I agreed with him, and I hate how affable he’s being. “You aren’t angry?”
“Oh, I’m pissed, Evie. I’m fucking angry as hell, but what’s the point in fighting for your affection if you can’t give it to me completely? I don’t want you to only half love me. I want you unequivocally, and that’s something I can’t make you do.”
A song rushes through my head and what Dalton is saying is true. I couldn’t make James love me, so I understand Dalton’s position, and I feel all the worse for it because I’m the one doing to him what James has done to me. I’m pushing him aside.

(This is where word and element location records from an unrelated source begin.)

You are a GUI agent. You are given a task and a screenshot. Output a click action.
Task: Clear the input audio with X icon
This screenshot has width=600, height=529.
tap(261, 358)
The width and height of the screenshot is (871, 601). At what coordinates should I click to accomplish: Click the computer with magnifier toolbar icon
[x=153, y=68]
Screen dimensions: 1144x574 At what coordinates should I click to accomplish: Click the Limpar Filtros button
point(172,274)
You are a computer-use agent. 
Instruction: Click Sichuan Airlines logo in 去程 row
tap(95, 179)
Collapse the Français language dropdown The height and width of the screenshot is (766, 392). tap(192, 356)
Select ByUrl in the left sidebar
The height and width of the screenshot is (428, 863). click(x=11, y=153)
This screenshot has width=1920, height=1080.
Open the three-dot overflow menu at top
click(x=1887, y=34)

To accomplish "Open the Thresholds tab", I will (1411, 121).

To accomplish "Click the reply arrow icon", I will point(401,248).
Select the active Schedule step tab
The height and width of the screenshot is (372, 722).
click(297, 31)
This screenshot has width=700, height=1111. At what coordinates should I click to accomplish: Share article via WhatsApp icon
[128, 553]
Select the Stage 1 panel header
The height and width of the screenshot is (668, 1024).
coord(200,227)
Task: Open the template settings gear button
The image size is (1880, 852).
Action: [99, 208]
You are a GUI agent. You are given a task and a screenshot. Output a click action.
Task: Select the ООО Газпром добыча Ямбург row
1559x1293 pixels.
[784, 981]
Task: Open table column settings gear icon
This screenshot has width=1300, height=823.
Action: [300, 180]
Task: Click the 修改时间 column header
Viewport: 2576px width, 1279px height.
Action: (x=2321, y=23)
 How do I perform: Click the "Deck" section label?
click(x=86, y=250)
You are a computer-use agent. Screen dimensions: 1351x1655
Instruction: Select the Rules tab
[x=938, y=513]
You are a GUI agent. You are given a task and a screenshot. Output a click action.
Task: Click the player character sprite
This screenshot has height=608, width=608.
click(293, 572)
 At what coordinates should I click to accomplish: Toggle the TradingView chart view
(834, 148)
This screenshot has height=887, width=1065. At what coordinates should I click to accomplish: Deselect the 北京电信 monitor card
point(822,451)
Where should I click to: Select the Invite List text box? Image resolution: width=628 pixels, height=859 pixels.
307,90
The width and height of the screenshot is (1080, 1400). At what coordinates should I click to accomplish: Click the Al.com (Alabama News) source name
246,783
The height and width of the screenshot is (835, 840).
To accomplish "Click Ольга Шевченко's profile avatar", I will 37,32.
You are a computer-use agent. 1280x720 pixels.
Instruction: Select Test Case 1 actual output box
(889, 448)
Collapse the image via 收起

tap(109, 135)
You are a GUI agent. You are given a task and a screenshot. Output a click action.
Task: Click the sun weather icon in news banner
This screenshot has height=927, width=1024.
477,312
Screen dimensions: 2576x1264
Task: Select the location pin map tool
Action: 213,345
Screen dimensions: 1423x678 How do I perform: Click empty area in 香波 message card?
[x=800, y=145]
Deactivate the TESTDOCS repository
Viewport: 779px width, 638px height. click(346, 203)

“I came here to get a divorce.” I hold out the rumpled mess of papers, smoothing over them, which does nothing to flatten them. “I didn’t think it was fair to you, and I really wanted to give us a shot without the guilt hanging over my head.”
“That’s noble of you.” I dismiss the sarcasm in his tone because I deserve it. If he wishes to scream at me, I deserve it, but this man won’t do that. He won’t raise his voice. He won’t wrestle with me for my emotions, and perhaps that’s the thing which has held me back from him. I want someone to fight for me. It hasn’t been James, but it isn’t Dalton either.